Name Dropping – Hip Hop and Basketball
Hip hop and basketball have always shared a special connection. They’re both forums that reward creativity and style within well defined boundaries. Rap is full of cultural references and basketball players often find themselves planted in a lyric. Usually this is just because the rapper admires the basketball player’s style or performance, but sometimes it’s as a form of coded speech. Bdon.org created a handy infographic that charts the number of mentions a basketball player gets in raps against the number of points he scored in that year. A couple of surprises to me were how few Allen Iverson references there were given that he is generally thought of as the player who brought hip-hop to the NBA and also how references to Scottie Pippen have accelerated in the bast few years despite his having retired years ago.
Thanks to Deadspin.com for finding this infographic.

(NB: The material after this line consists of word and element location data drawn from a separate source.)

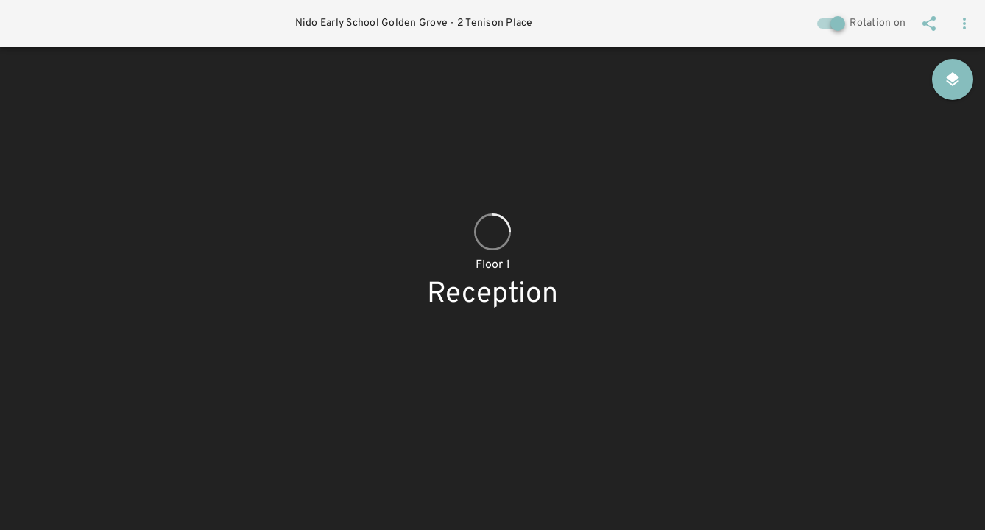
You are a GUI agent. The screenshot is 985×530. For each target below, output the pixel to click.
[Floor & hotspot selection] (952, 79)
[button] (964, 23)
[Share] (929, 23)
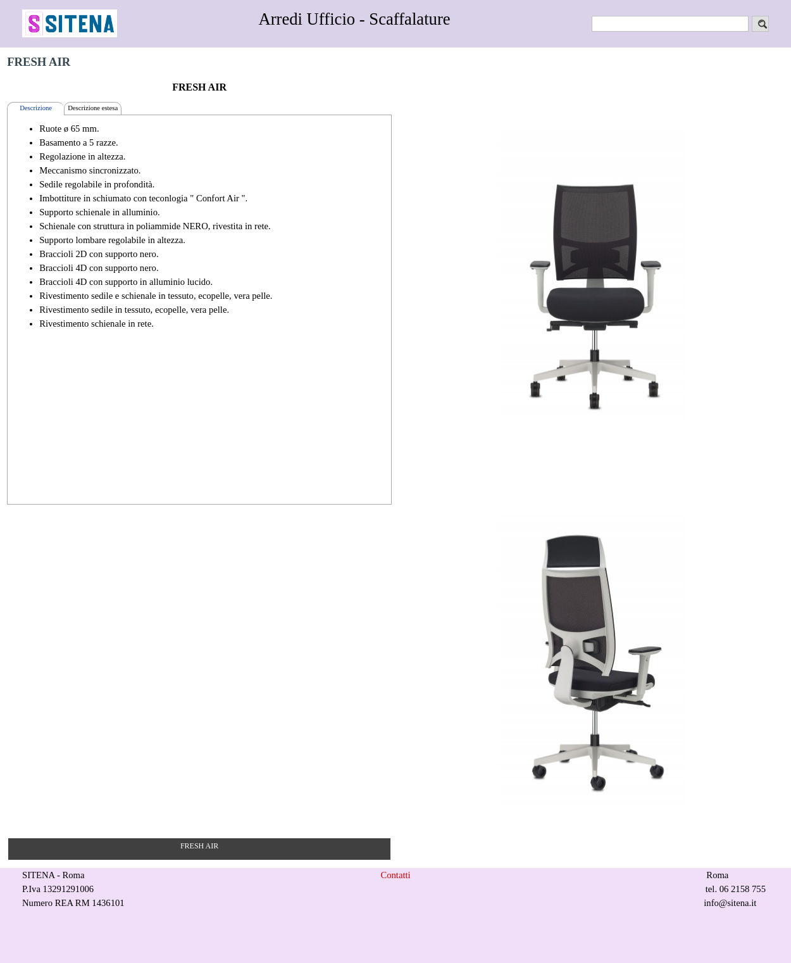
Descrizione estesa (93, 107)
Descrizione (36, 107)
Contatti (395, 875)
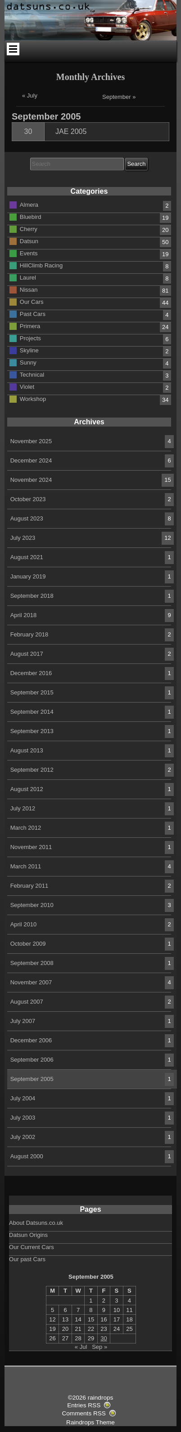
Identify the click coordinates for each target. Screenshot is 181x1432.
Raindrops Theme (90, 1422)
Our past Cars (27, 1259)
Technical (32, 374)
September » (119, 96)
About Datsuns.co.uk (36, 1222)
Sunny (28, 362)
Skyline (29, 350)
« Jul (81, 1346)
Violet (27, 386)
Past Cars (32, 313)
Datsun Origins (28, 1235)
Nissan (29, 289)
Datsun (29, 240)
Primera (30, 325)
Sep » (99, 1346)
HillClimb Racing (41, 265)
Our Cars (32, 301)
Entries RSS (83, 1405)
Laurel (28, 277)
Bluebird (30, 216)
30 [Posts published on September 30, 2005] (103, 1338)
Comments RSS (83, 1413)
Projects (30, 337)
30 (28, 131)
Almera (29, 204)
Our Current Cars (31, 1247)
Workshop (33, 398)
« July (29, 95)
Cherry (28, 228)
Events (29, 252)
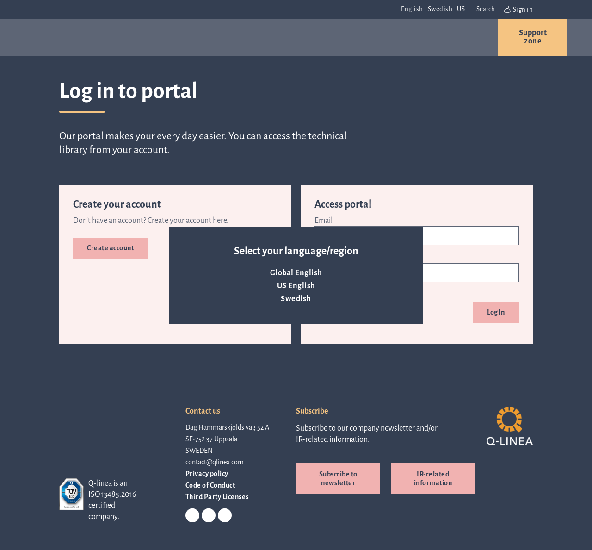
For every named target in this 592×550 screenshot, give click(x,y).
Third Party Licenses (217, 497)
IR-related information (433, 478)
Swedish (296, 299)
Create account (110, 248)
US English (296, 286)
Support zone (533, 37)
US (461, 9)
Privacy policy (206, 473)
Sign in (518, 9)
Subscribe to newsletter (338, 478)
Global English (296, 273)
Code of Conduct (210, 485)
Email (323, 220)
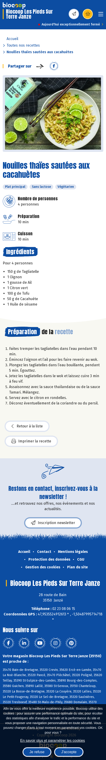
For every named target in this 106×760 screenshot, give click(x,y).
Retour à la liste (27, 426)
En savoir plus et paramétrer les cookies (52, 740)
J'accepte (68, 752)
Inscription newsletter (53, 523)
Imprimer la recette (31, 441)
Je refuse (37, 752)
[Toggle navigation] (100, 15)
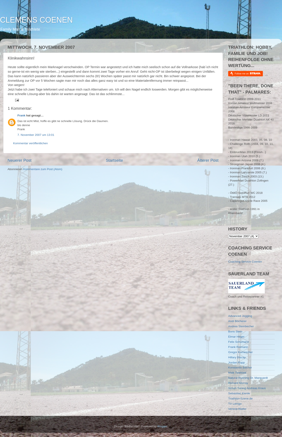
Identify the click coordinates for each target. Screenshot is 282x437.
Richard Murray (238, 383)
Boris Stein (235, 331)
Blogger (162, 426)
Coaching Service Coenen (245, 261)
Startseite (114, 160)
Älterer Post (207, 160)
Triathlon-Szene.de (240, 398)
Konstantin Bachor (240, 367)
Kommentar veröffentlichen (30, 143)
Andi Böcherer (237, 321)
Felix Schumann (238, 341)
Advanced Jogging (240, 316)
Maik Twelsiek (237, 372)
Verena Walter (237, 408)
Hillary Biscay (237, 357)
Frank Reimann (238, 347)
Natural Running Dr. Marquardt (248, 377)
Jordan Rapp (236, 362)
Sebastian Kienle (239, 393)
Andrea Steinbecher (241, 326)
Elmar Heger (236, 336)
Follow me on (248, 73)
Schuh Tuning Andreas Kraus (247, 388)
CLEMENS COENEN (36, 20)
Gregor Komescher (240, 352)
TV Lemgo (235, 403)
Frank (21, 115)
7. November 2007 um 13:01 (35, 134)
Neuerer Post (19, 160)
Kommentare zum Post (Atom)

A Sad Story of Loss and Love and Basketball
A year or so ago there was a story that popped up in the news that bewildered me. A former NBA player, Dan Roundfield, had drowned in the Caribbean where he had been on vacation with his wife and family. The news stories were all a little unclear about what exactly had happened but they all said that Roundfield had died saving his wife from drowning and they all portrayed the deceased as a remarkable man. My eyes perked up the other day when the New York Times returned to the story a year later. The story is sad, obviously, but like the best eulogies or obituaries it conveys the great joy of Dan Roundfield’s life as well.